To evaluate the potential clinical application of d-AAs, we tested whether d-AAs effectively dispersed preformed biofilms of clinical isolates of S. aureus and P. aeruginosa. Prescreening of eight individual d-AAs identified three (d-Met, d-Phe, and d-Trp) that had potent activity at dispersing preformed biofilms of representative wound isolates of both S. aureus and P. aeruginosa (Fig. 1). In contrast, the other d-AAs tested (d-Ala, d-Ile, d-Leu, d-Tyr, and d-Val) had variable-to-minimal dispersive activity (data not shown). Dispersal activities of d-Met, d-Phe, and d-Trp were significant at concentrations of ≥5 mM. Of note, the pH of all tested concentrations of d-AAs diluted in MHB-II was neutral, indicating that the observed activity was independent of an effect from the pH of the solution. d-Met, d-Phe, and d-Trp were all observed to be effective against S. aureus biofilms (Fig. 1, top panels), whereas for P. aeruginosa, d-Trp and d-Phe had greater dispersive activity than d-Met (Fig. 1, bottom panels). Based on the initial screening of d-AA dispersal activity, 5 mM was chosen as the concentration for use in all subsequent in vitro assays.
d-Amino acids disperse biofilms of clinical wound isolates of S. aureus and P. aeruginosa.
When tested against biofilms of genetically diverse clinical isolates of S. aureus (n = 5) and P. aeruginosa (n = 5), d-Met, d-Phe, and d-Trp at 5 mM were also observed to have significant dispersal activity, as indicated by the reductions in biofilm biomass as determined by crystal violet assay (Fig. 2A and B). As expected, the activity of d-AAs against biofilms was partly strain dependent, in particular for isolates of P. aeruginosa, although for each strain tested more than one of the d-AAs reduced biofilm to >50% of the untreated control. Notably, when combined as an equimolar mixture (1:1:1 d-Met/d-Phe/d-Trp), biofilm dispersal activity was enhanced compared to the exposure to individual d-AAs (Fig. 2A and B). Consistent with these results, confocal microscopy analysis of biofilms treated with the d-AA mixture demonstrated a significant reduction in biofilm biomass compared to that of untreated controls (Fig. 2C and D).
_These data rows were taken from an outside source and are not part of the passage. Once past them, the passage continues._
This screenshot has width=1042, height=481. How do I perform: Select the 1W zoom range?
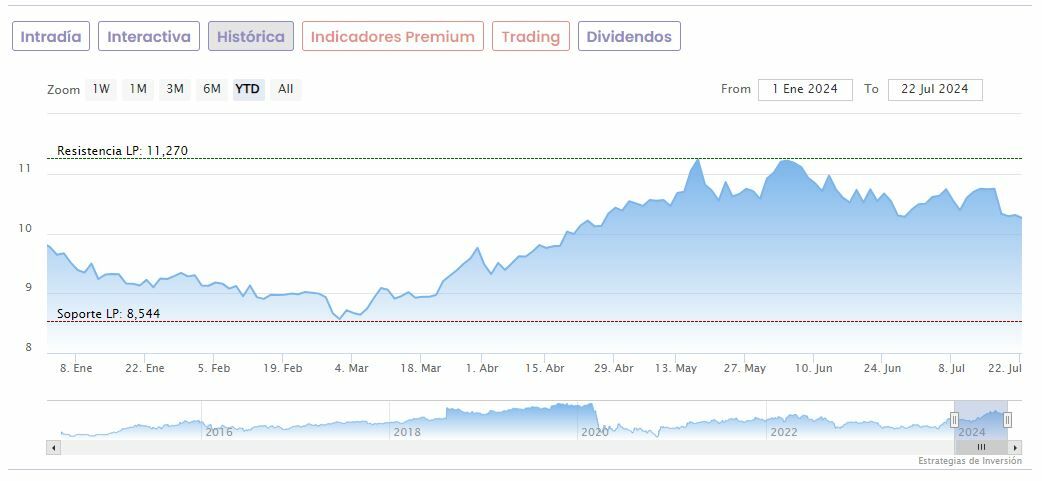coord(101,89)
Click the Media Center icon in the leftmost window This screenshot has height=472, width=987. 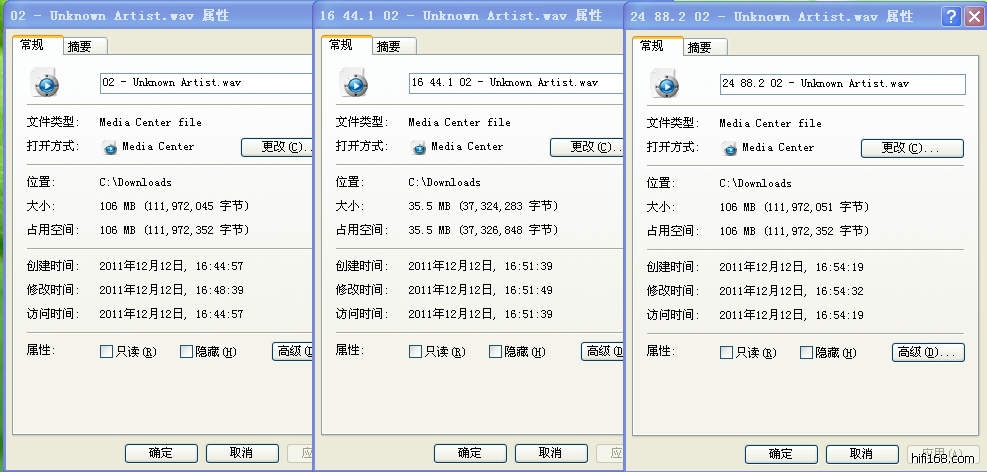[x=109, y=148]
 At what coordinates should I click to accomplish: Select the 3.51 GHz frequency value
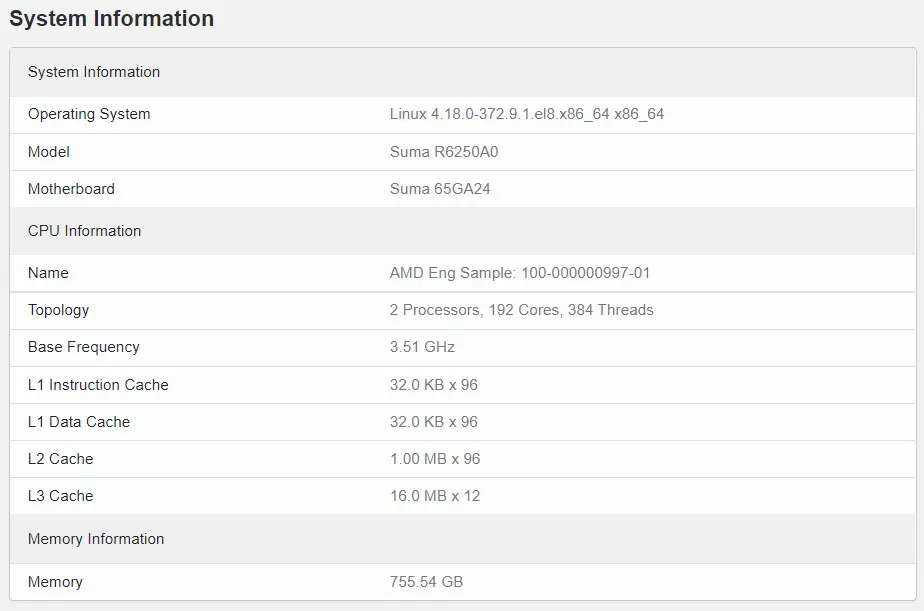(422, 347)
Importantly, d-AAs alone or in combination as a mixture had no significant effect on the growth of S. aureus and P. aeruginosa cells, indicating that biofilm dispersal was not the result of growth inhibition (see Fig. S1 in the supplemental material).
d-Amino acids enhance the activity of antimicrobials against biofilm bacteria but not planktonic bacteria.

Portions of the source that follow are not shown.